Introducing Multi-mask Tensorized Self-Attention (MTSA)

This blog introduces a new and novel attention mechanism, termed multi-mask tensorized self-attention (MTSA) that can efficiently model both pairwise and global dependancies. MTSA offers the computation and memory efficiency of a CNN, but significantly outperforms previous CNN, RNN, and attention-based models.

MTSA uses a tensor to represent the feature-wise alignment scores, delivering superior expressive power, with the only requirement being parallelizable matrix multiplications. It also combines multi-head with multi-dimensional attentions, with a distinct positional mask applied to each head.

Utility of MTSA

CNN/RNN-free models based on MTSA achieve state-of-the-art performance on nine NLP benchmarks, delivering both time and memory efficiency. MTSA also manages to balance memory consumption versus sequence length effectively.

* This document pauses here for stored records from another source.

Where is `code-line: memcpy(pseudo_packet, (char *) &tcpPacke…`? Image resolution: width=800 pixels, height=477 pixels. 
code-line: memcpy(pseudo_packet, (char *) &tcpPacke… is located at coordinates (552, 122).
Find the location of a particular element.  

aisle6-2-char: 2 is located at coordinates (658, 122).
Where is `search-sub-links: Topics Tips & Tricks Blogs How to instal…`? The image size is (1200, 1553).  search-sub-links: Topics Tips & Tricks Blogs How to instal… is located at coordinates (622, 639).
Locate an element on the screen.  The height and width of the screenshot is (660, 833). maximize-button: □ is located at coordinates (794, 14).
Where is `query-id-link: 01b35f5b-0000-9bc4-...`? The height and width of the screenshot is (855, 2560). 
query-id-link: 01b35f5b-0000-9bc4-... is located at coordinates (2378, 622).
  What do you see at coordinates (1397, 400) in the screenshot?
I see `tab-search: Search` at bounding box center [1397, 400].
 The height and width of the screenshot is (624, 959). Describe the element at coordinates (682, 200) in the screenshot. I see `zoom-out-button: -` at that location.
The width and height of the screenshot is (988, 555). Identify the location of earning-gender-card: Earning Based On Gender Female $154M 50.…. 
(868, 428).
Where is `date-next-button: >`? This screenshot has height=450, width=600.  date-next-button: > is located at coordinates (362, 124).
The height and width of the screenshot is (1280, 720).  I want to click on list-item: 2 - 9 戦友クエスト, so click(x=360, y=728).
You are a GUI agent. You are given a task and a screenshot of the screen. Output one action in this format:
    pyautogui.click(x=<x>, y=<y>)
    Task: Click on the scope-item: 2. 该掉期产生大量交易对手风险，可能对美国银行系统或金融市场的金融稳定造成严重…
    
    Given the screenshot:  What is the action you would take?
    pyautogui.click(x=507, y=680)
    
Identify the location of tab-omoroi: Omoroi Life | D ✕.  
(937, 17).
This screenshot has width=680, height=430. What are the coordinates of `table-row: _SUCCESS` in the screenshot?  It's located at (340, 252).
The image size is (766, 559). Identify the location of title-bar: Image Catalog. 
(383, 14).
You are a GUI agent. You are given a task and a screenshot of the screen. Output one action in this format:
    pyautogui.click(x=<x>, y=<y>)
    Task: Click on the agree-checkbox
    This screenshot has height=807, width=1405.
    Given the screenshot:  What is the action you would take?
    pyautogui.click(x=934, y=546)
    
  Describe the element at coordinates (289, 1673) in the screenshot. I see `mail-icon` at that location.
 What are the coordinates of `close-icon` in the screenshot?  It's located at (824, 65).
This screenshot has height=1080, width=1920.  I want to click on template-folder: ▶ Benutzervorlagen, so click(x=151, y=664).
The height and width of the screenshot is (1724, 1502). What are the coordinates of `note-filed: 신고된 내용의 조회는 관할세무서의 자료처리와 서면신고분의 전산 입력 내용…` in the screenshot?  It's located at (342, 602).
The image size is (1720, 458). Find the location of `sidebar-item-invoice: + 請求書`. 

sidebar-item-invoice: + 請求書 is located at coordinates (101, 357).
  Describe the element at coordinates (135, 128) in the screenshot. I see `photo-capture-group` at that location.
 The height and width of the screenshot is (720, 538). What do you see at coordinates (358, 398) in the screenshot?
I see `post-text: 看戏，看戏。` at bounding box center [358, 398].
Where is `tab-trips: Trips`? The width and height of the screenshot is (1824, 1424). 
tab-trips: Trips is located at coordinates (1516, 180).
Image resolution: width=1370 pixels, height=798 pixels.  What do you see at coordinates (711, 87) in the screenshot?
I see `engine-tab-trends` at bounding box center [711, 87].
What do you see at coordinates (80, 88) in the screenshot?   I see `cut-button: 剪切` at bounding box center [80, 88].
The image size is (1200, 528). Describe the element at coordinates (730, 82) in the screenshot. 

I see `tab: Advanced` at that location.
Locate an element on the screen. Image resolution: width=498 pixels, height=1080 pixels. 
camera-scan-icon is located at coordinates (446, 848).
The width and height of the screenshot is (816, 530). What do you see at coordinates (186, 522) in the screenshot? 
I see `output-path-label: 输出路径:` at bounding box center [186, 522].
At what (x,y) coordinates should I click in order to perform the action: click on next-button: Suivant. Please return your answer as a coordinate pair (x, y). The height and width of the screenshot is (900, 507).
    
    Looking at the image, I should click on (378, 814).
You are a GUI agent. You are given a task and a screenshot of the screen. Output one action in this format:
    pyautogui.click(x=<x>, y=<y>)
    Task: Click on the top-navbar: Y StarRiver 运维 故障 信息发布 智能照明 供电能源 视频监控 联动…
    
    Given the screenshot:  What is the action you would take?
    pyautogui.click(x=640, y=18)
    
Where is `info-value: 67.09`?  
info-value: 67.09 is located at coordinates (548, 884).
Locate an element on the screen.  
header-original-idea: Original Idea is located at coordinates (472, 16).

Importantly, MTSA integrates two compatibility functions from two different self-attention mechanisms. Firstly, the scaled dot-product self-attention is used to capture dependencies between every two tokens. Then, a multi-dim source2token self-attention mechanism is used to estimate the contribution of each token to the given task on each feature dimension. This approach effectively models both global and pairwise dependencies.

Furthermore, an efficient computation scheme for MTSA avoids any high-rank tensor computation. This is critical given that the attention scores and probabilities existing as nndh tensors could result in memory explosion and computational bottleneck on long sequences.

In conclusion, with the synergistic combination of parallelizable computation, lightweight structure, and ability to capture both long-range and local dependencies, MTSA provides us with an invaluable tool to boost the expressive power and performance of neural networks used in natural language processing tasks.